Beitrag von cathol01 »

Was spricht eigentlich noch gegen eine ökumenische Soziallehre? Sowohl methodisch wie auch inhaltlich lassen sich katholische und protestantische Sozialethik-Lehrbücher kaum noch unterscheiden. Die Themen sind weitestgehend konvergent. Die Polarisierung der 50er Jahre zwischen schöpfungstheologisch-naturrechtlichem und biblisch-offenbarungstheologischem Ansatz scheint heute so gut wie überwunden. Das katholische Lehramt hat die Entwicklung vom eher statischen naturrechtlichen denken zu einer dynamischen Sicht des Menschen offensichtlich mitvollzogen. Ist es nicht wichtig, dass die Christen v.a. bei sozialen Belangen mit einer Stimme sprechen? Haben ihre Argumente dann nicht mehr Durchschlagskraft? Einige gemeinsame Stellungnahmen im sozialethischen Bereich liegen ja auch bereits vor, z.B. die Stuttgarter Erklärung (zu Gerechtigkeit, Frieden, Schöpfungserhaltung) oder Dresdener Erklärung (1988), um nur die deutschen zu nennen.
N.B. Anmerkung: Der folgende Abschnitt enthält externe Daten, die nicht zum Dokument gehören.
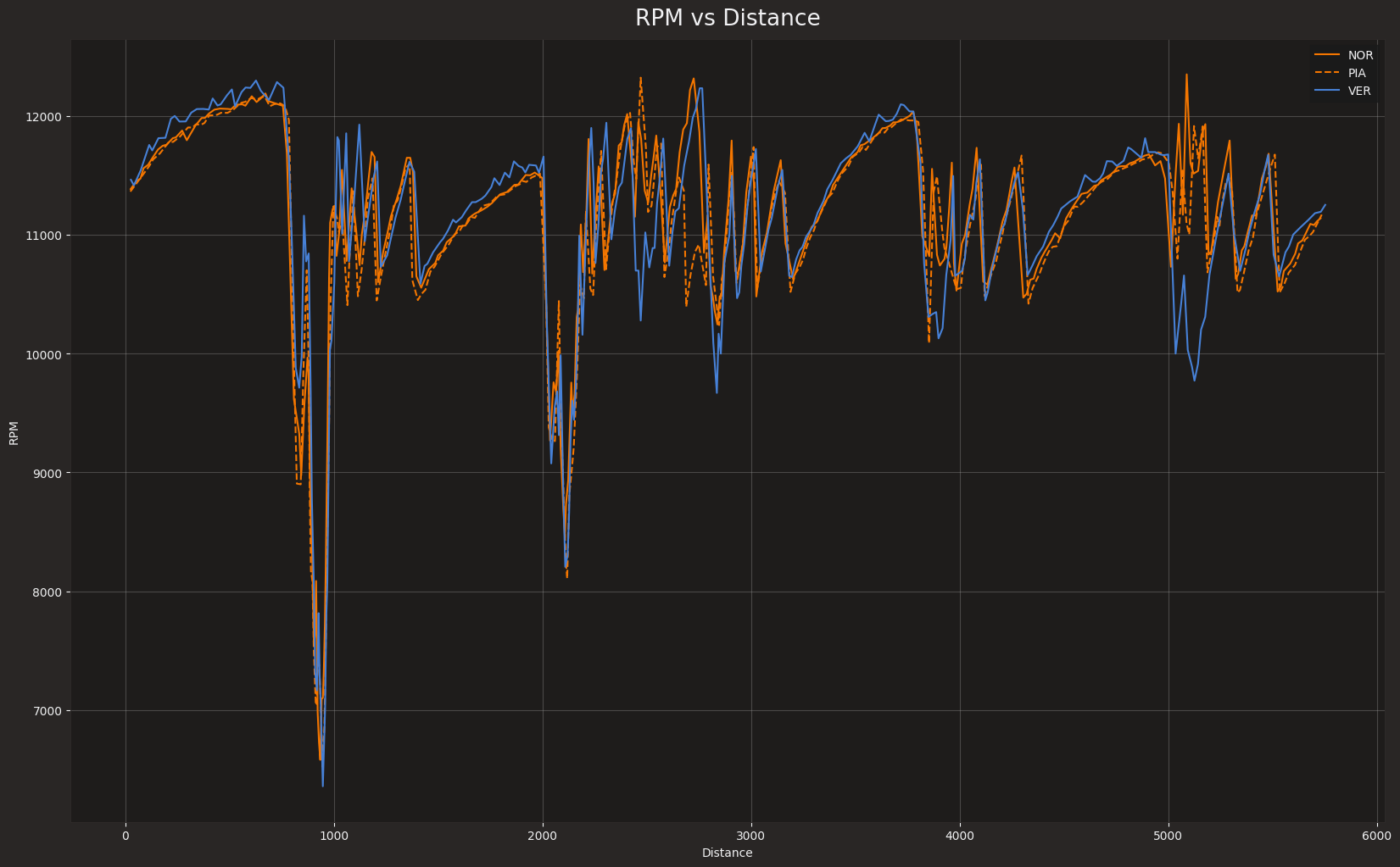Click the 9000 tick on the RPM axis
Screen dimensions: 1400x867
click(50, 473)
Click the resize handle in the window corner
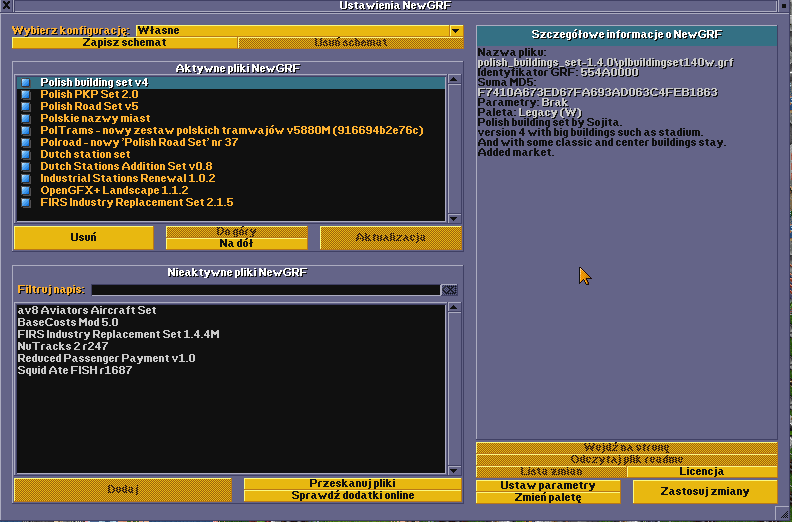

Schliesslich gibt es ja eine gemeinsame Legitimationsgrundlage: die Bibel (trotz unterschiedlicher Auslegungen); der Glaube an den Gott des AT und NT; ein biblisch begründetes Menschenbild (Abbild Gottes, Person) als Fixpunkt für ökumenische Sozialethik.
"Das Wahre ist nicht sicherer als das Wahrscheinliche."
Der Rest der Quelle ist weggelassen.